Finding the min max of a stock chart
Asked Answered
R

10

33

stock

Are there any specific algorithms that will allow me to find the min and max points in the picture above?

I have data in text format so I don't need to find it in the picture. The problem with stocks is that they have so many local mins and maxes simple derivatives won't work.

I am thinking of using digital filters (z domain), and smoothing out the graph, but I am still left with too many localized minimums and maximums.

I also tried to use a moving average as well to smooth out the graph, but again I have too many maxes and mins.

EDIT:

I read some of the comments and I just didn't circle some of the minimums and and maximums by accident.

I think I came up with an algorithm that may work.
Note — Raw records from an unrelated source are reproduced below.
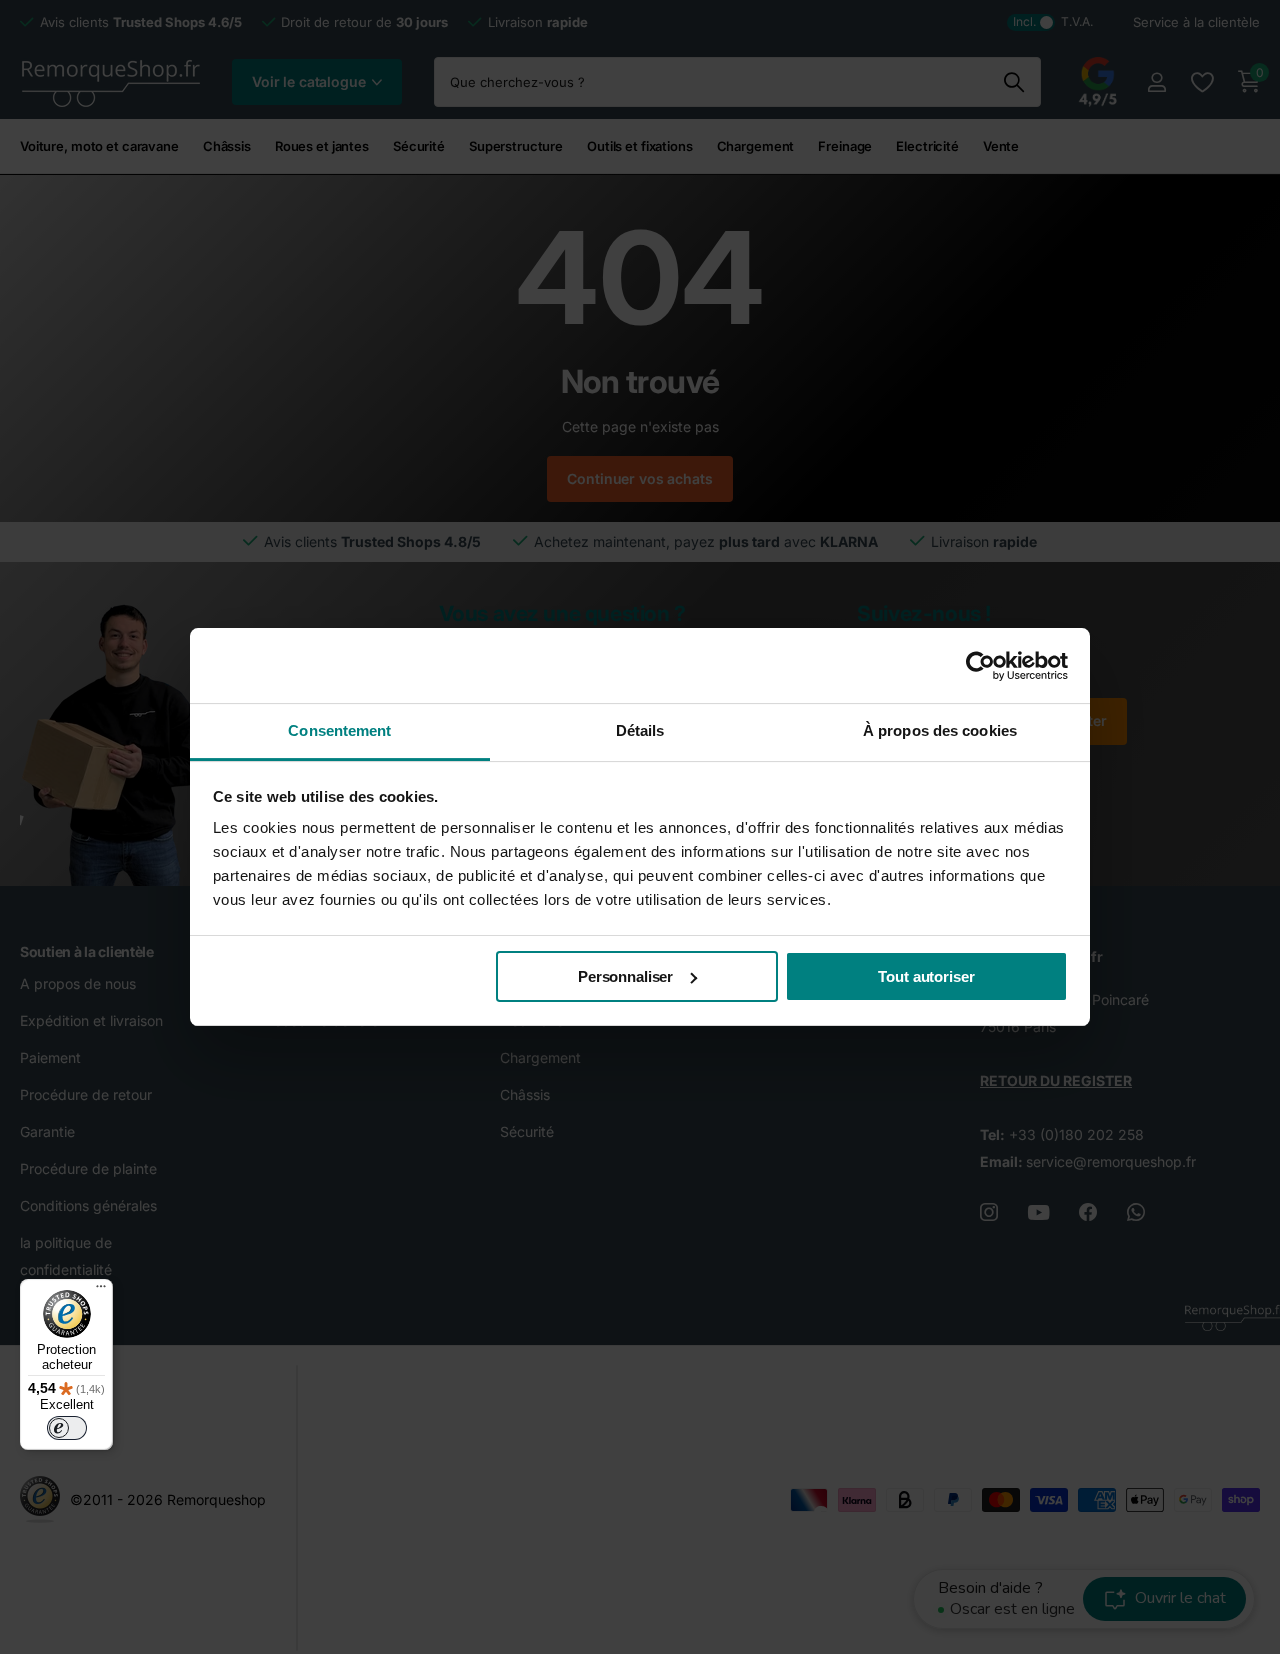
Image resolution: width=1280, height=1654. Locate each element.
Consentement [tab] (339, 730)
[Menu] (101, 1291)
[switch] (67, 1428)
First find the minimum and maximum points (High of the day and low of the day). Then draw three lines one from open to high or low whichever comes first then a line from low to high or high to low and finally to close. Then in each of these three regions find the point that is furthest points from the line as my high and low and then repeat loop.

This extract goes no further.